#### Selected extract:
##########
# Sieglinde: An Unusual Hybrid Role



## Seattleoperafan (Mar 24, 2013)

Sieglinde is a wonderful role with gorgeous music, but to me it is sort of a hybrid role. It is usually cast with a young Wagnerian type of soprano, but if you listen to it, in reality the range is that of a mezzo part, never going higher than an A and it needs a strong lower register. In those ways it is similar to Ariadne. Jessye Norman, who sounded like a mezzo, did very well in both parts, but typically both are done by a bright sounding soprano. Stephanie Blythe, the great mezzo, thought about doing Sieglinde, but Speight Jenkins said she was wrong for the part, although she easily could have sung the role with regards to range. Any thoughts?


----------



## Sieglinde (Oct 25, 2009)

Waltraud Meier also did Sieglinde a lot, although she's sort of on the fence between mezzo and soprano.


----------



## Bonetan (Dec 22, 2016)

Siegmund is the same. A baritone with a good top can sing it.


----------



## Woodduck (Mar 17, 2014)

Wagner was always sparing with high notes, but wanted singers with strength in all parts of the voice. I believe he called both Ortrud and Kundry sopranos, although mezzos commonly sing both.


----------



## MAS (Apr 15, 2015)

@seattleoperafan
I think it's not the _tessitura_ so much as the _timbre_ of the voice that would convey the character's sound in this case. 
Sieglinde is a _young woman_ and, in general, a soprano would sound younger. Both Jessye Norman and Stephanie Blythe would sound too matronly. Besides, it would take a singularly tall and manly Siegmund to match Jessye. They're supposed to be *twins!*


----------



## gvn (Dec 14, 2019)

MAS said:


> Sieglinde is a _young woman_ and, in general, a soprano would sound younger.


Yes, this leads to an interesting effect in the 1981 Janowski/Eurodisc recording, which casts an unusually light-voiced, slim-voiced Brünnhilde (Jeannine Altmeyer) against Jessye Norman's sumptuous mezzo Sieglinde. The impression is almost of a contrast between innocence and experience: Altmeyer's Brünnhilde is young and naïve and knows absolutely nothing of the harsh realities of life, whereas Norman's Sieglinde has suffered and learnt the hard way and already knows herself to be doomed.
##########
#### Data block:

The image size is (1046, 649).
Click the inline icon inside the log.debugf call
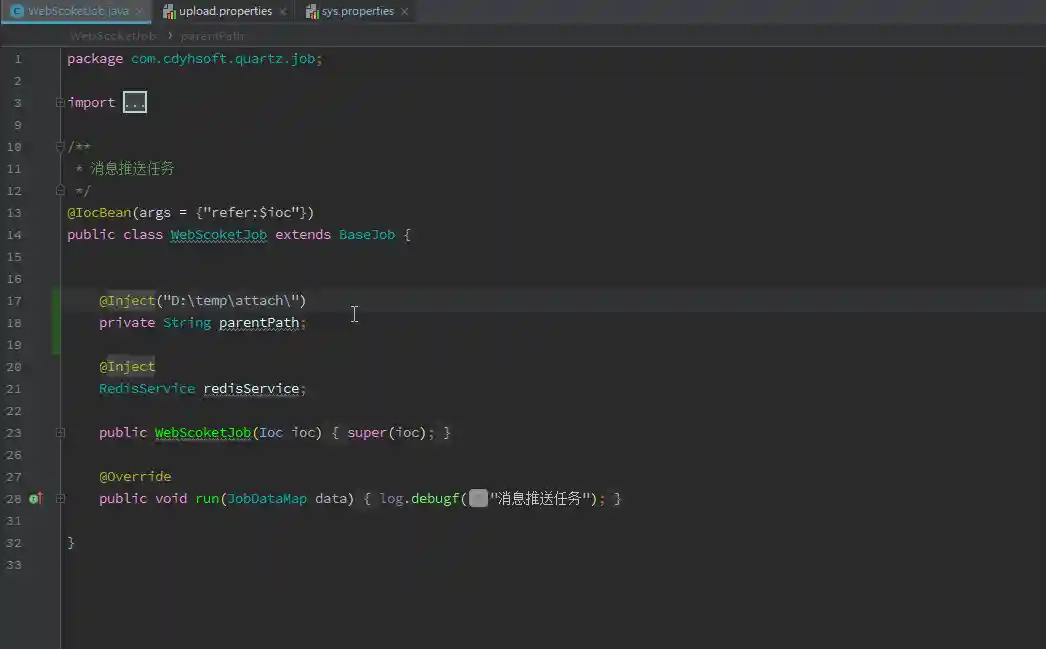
##########
#### Written exercise:
Summarize the forum thread on Sieglinde in two sentences. The material can be left aside.

#### Task result:
The opening post argues that Sieglinde, though usually cast with a young Wagnerian soprano, has a mezzo's range, never going higher than an A and needing a strong lower register. Replies note that Waltraud Meier sang the role often and that Wagner was sparing with high notes, and one argues that a soprano's younger-sounding timbre suits the character; another reply says Jessye Norman's mezzo Sieglinde in the 1981 Janowski recording sets experience against the innocence of Jeannine Altmeyer's light-voiced Brünnhilde.